Il y a des sentiments que j'aurais voulu évoquer, des pensées
qui m'ont traversé la tête que j'aurais voulu approfondir,
je ne parviens pas à m'y mettre. J'ouvre l'ordinateur, j'écris
une ou deux lignes, je sens que ça ne vient pas, je n'insiste
pas. J'ai vu en passant chez Obsolettres deux thèmes en cours
qui m'attiraient plutôt, là non plus rien à faire.
Et je m'aperçois que j'ai même omis de mettre en ligne
la dernière mise à jour de ce journal, écrite samedi
dernier et, il est vrai plutôt sombre, cela explique-t-il cela
Il faut dire que j'ai beaucoup de travail en ce moment
et dans un climat qui est loin d'être bon, de nouveaux problèmes
ont surgis, l'équipe réagit mal, il faut que je fasse
avec, tout ça pompe complètement mon énergie, lorsque
je rentre j'ai juste envie de laisser aller, de détente.
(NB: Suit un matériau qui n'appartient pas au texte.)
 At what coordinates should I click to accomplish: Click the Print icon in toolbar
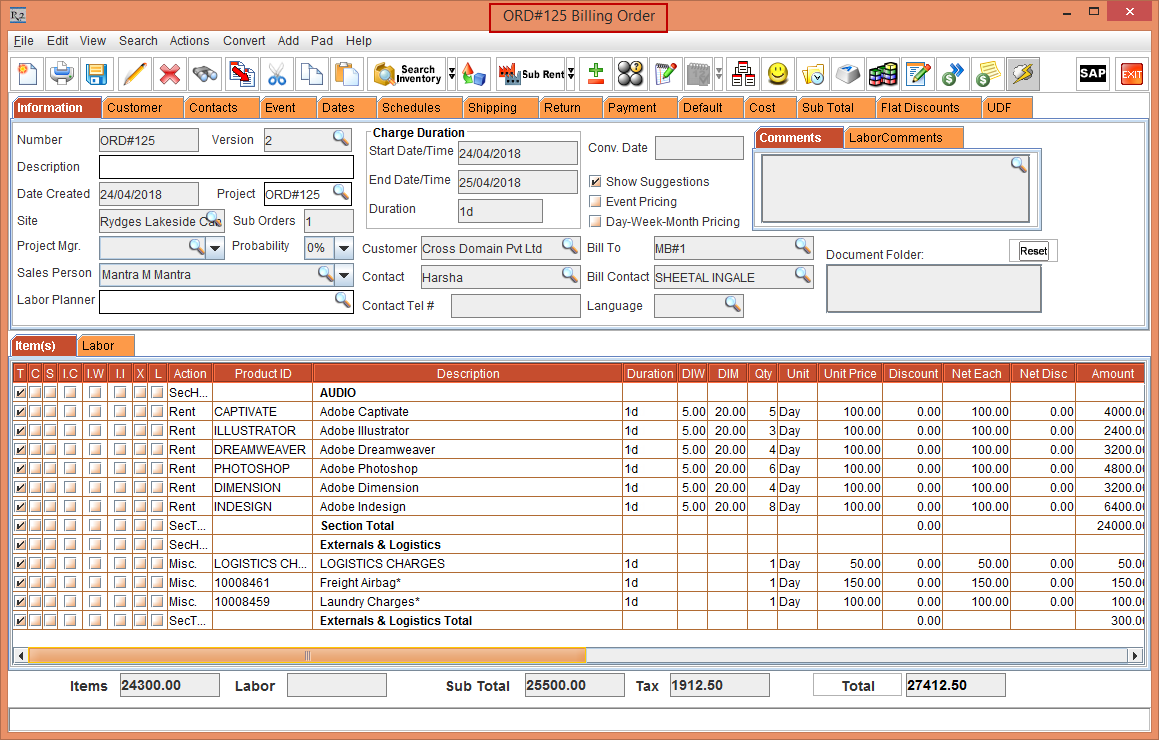click(x=62, y=74)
Et puis il fait beau. Je m'installe alors sur la terrasse,
je reste là à boire un coup, à lire un journal
ou un bouquin, à rêvasser, on dîne, ensuite je reste
dehors aussi longtemps que je peux lire. Quand je remonte, je jette
un coup d'il à mes mails, je zappe un peu sur internet,
lis quelques diaristes plutôt en diagonale puis je sens trop vite
l'envie de dormir qui me gagne.
Ce matin c'est un peu différent, la journée
est fériée, agréable coupure en perspective même
si je n'ai pas le pont et que je travaille demain. J'en profite pour
écrire ces quelques lignes au lever.
Non sans me demander si cela a du sens, cette entrée
finalement est sans intérêt, ne l'ai-je pas écrite
simplement à cause d'une espèce de culpabilité
à être absent trop longtemps, par peur de me faire oublier
de mes quelques lecteurs ? Je ne l'aurais pas écrite dans mon
ancien journal, pour moi seul, et cela montre bien en effet que quoique
je veuille ce journal est différent de ce qu'il fut du fait même
d'être un tant soit peu donné à lire, adressé
à des lecteurs fussent-ils inconnus.
Bon, essayons de démarrer cette nouvelle belle
journée sans trop de questions. On va prendre les vélos
et filer vers la Villette le long des canaux, ça fait longtemps
qu'on n'a pas été dans ce secteur, on va y passer la journée,
petit tour à la Cité des Sciences et visite de l'expo
du Musée de la musique au programme...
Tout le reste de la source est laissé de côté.